Yankee Springs Township and Supervisor Mark Englerth, whose daughters attend Wayland schools, have indicated an interest in discussing the idea and the feasibility of at least Wayland, Wayland Township and Yankee Springs Township joining forces. Yankee Springs now is served by Thornapple Township, but the arrangement is not satisfactory.
Former Watson Township Clerk Kathy Pardee, who attended the session, said the problem for Yankee Springs is that it has a new fire station that is underused on Payne Lake Road. Yankee Springs officials also indicate that creating a fire district improves chances of getting state and federal grants.
Wayland City and Wayland Township now are under one fire board with Joe Miller as chief and Dan Miller as deputy chief.

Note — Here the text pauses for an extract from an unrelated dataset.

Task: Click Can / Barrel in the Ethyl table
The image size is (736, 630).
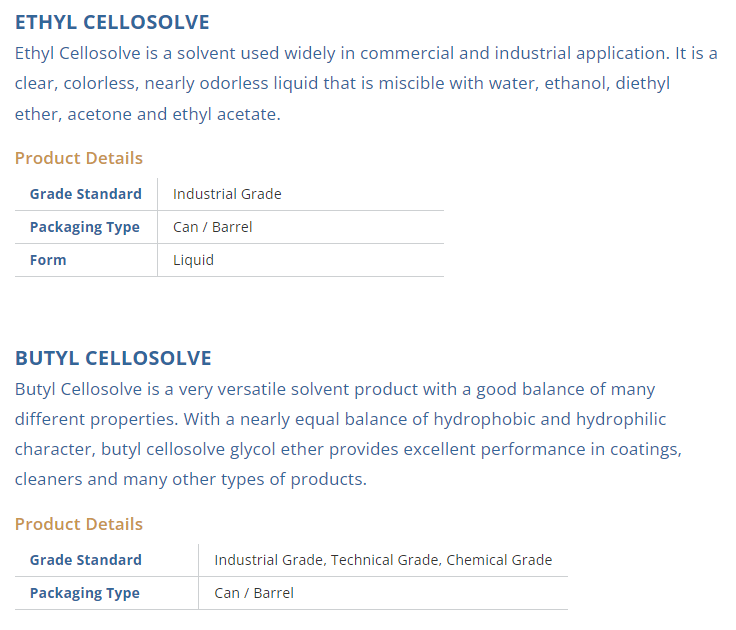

The Wayland City Council and Leighton Township Board two years ago decided to spend $3,000 in casino revenue to do a study on the feasibility of creating a fire authority to serve a wider group of municipalities.
The Wayland City Council has submitted a grant application to fund a new public safety building in the industrial park on Reno Drive in continuing efforts to establish a district. The city’s application is for a Competitive Grant Assistance Program (CGAP) to create a fire board and to fund the construction of a public safety facility that would house the city police and Michigan State Police. Meanwhile, the fire department would be given a lot more room at the site it now shares on West Superior Street with city police.
State police for a long time have been looking for a new home because their quarters at their more than 50-year-old site on North Main are cramped.
Proponents say the benefits could be economic and perhaps it could streamline services, but the negatives involve officials and their turf and the question of who’s in charge?